Assigned task: From the line with "You are a GUI" through the line with "Task: Click the undo arrow icon", inclusive, return each line of the data below exactly and leave the rest out.

Data records:
-------------------------

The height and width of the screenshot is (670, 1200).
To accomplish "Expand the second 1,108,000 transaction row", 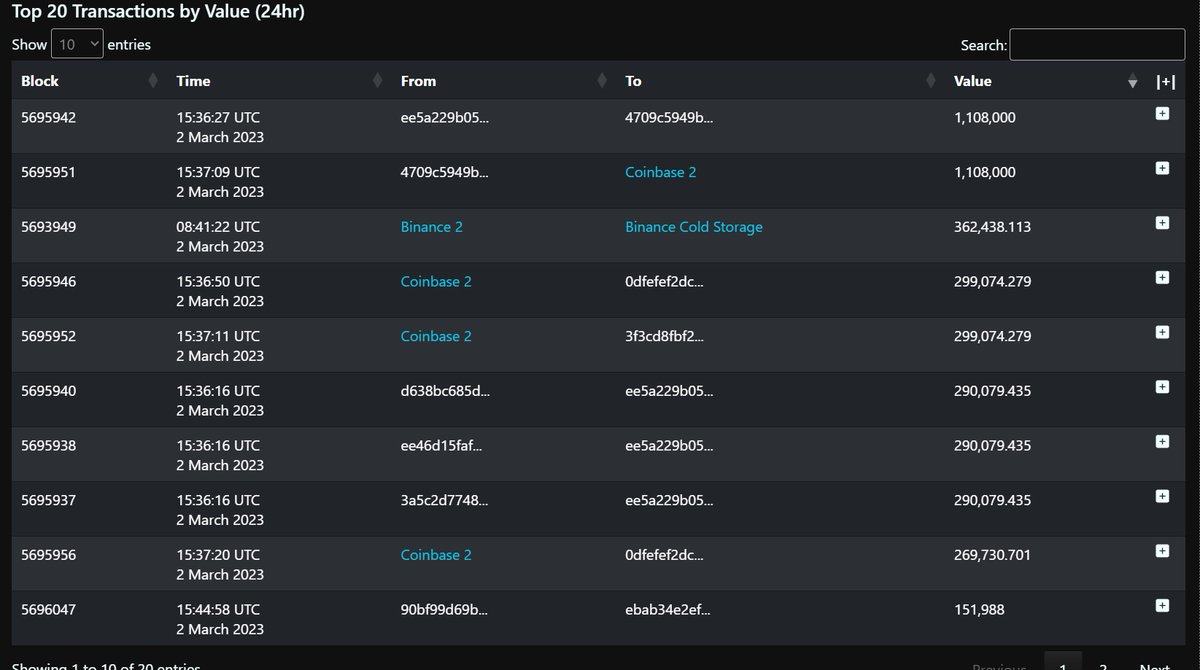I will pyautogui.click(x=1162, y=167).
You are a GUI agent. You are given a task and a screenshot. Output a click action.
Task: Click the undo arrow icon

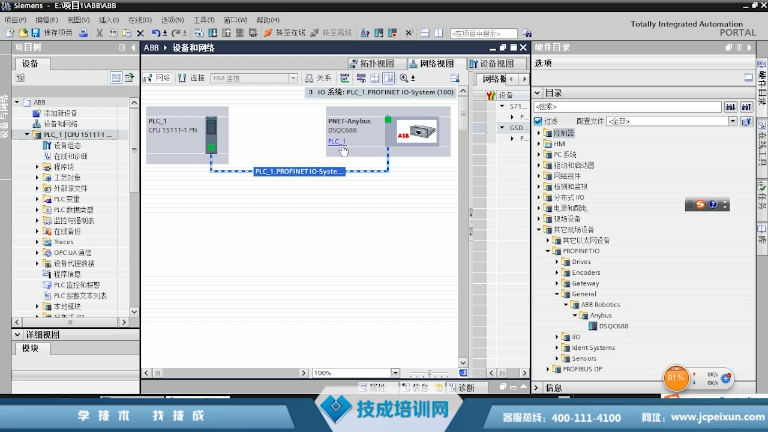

-------------------------

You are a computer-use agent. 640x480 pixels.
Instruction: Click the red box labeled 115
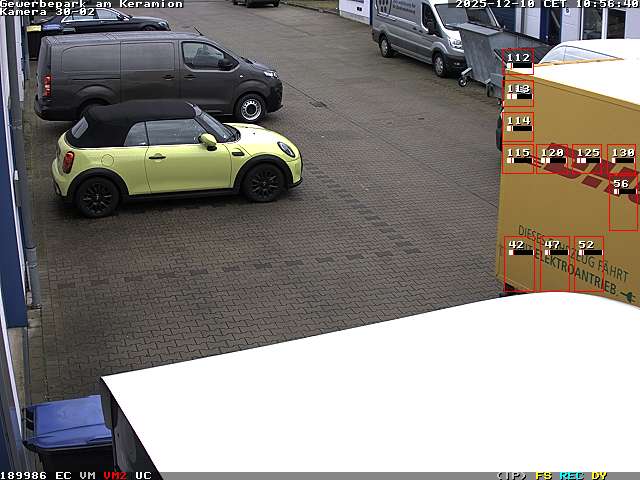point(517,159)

-------------------------

Task answer:
You are a GUI agent. You are given a task and a screenshot. Output a click action.
Task: Click the undo arrow icon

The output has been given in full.